The central idea in Imago is that partner selection (the function of romantic attraction) is determined by the fit between an unconscious mental image (the Imago, Latin for image) created by the child's positive and negative interaction with one's parents and the actual traits of the selected person. In other words, the unconscious selects a person for a mate whose positive and negative traits are similar to the combined positive and negative traits of one's caretakers. THe match of the negative traits fuels the power of the attraction, because these traits are connected to childhood frustration about not getting certain needs met. This led to the thesis that the unconscious purpose of committed partnership is to finish childhood—to get needs met in the relationship that were not met by one's parents in childhood.
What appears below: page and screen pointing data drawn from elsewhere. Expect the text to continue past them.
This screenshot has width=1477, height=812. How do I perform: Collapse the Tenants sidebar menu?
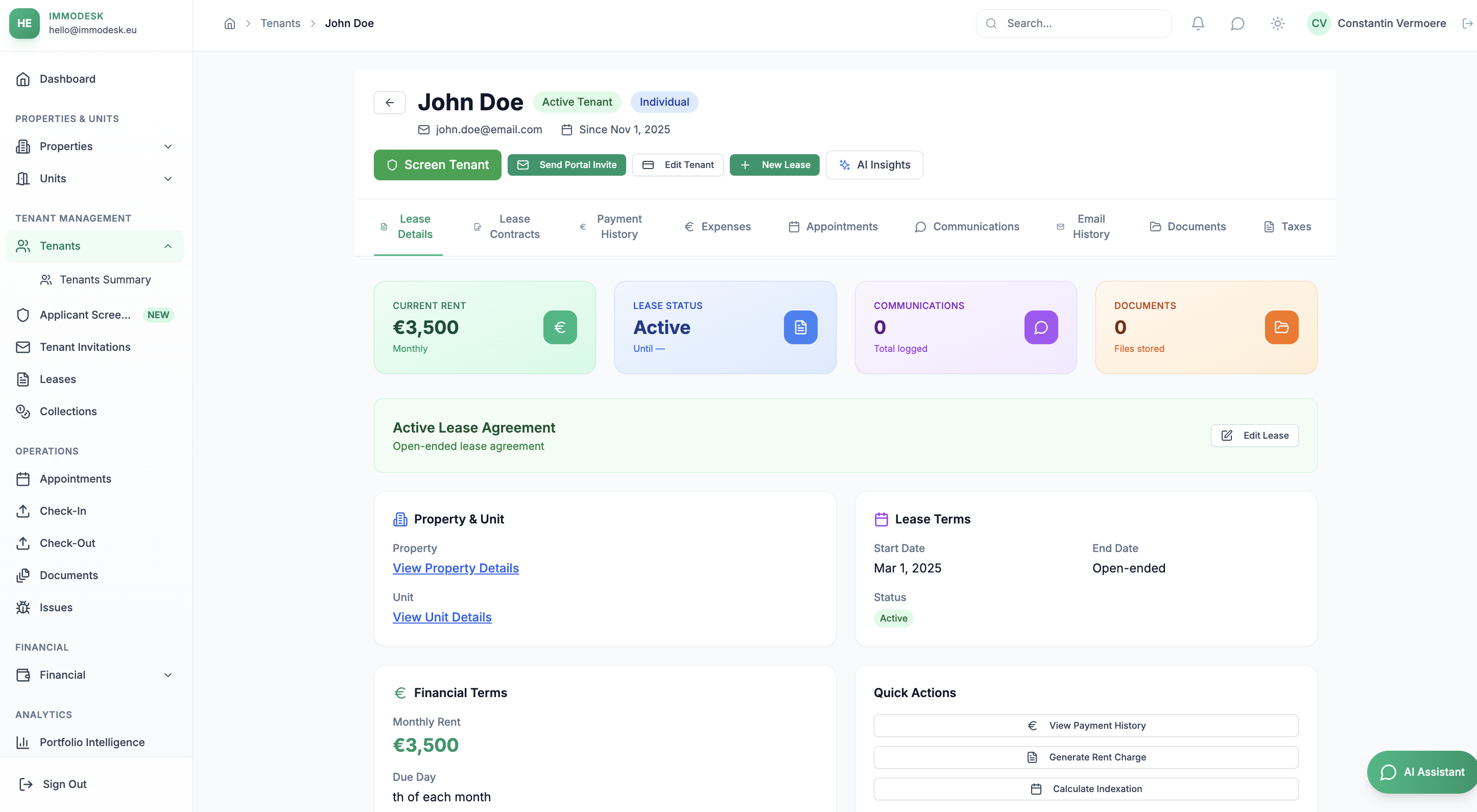(168, 246)
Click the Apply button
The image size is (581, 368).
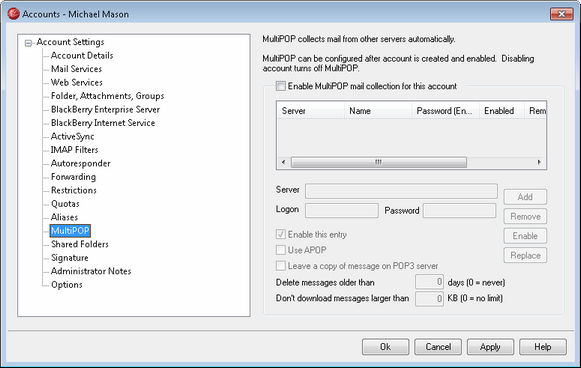tap(490, 347)
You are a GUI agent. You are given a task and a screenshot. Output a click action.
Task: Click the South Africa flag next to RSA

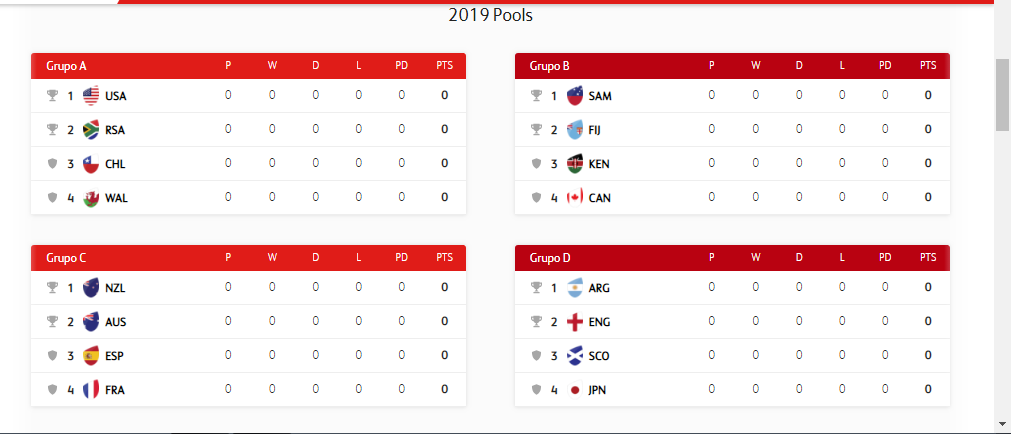(91, 130)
Conflict is an indication of the failure of the couples to fulfill this unconscious agenda. Failure occurs because the selected partner, having negative traits similar to the negative traits in one's caretakers, is least capable of meeting the unmet childhood needs. The question arose: Why does the unconscious select an incompatible partner? The answer seems to be that the unconscious will accept childhood needs satisfaction only from the caretakers or from a person who is similar to the caretakers. It will not accept them from a person who can meet them, i.e., a person who is not similar to the caretakers. Conflict, which ruptures connection in the adult relationship, reenacts the rupture of connection in childhood with caretakers.

While some of these dynamics were known in traditional psychotherapy, the answer there was that adults have to surrender the fantasy of getting their childhood needs met in their adult intimate relationships, grive the loss of that fantasy, grow up and accept reality. Imago takes the stance that, since these needs are survival-related and seem non-negotiable, and since we had no experience with anyone being willing or able to surrender their unmet childhood needs, we needed a therapy that would help couples meet each other's needs. The result has been a markedly successful clinical relational practice, as well as the development of tools that have wider social applications.

Harville and Helen developed a process that would facilitate growth in one partner and healing in the other, and thereby create connection in the adult intimate partnership that would heal the disconnection from childhood. They developed a dialogue process that has become the primary therapeutic intervention. They also removed the healing process from the therapist-client relationship and located it instead in the partner-partner relationship. The therapist has become the facilitator of the dialogue process, but not the source of the healing.

Dialogue consists of three parts:

  • Mirroring, which enables each partner to truly listen to each other's concerns and needs without comment or judgment.

  • Validation, which helps partners to see that the inner world of the other makes sense, that it has logic of its own. This enables the listening partner to see the partner's truth without judgment. Each person's reality is accepted and respected.

  • Empathy, which enables the listening partner to acknowledge, and at a deper level to experience and participate in, the emotions that accompany the speaking partner's truth.

While dialogue begins as a communication process that helps couples deeply understand each other, constant practice of the process creates a dialogical relationship—a life style of contact, connection and communion that sustains mutual healing. This shifting of consciousness begins in the primary love relationship, and can radiate out into a diversity of social contexts.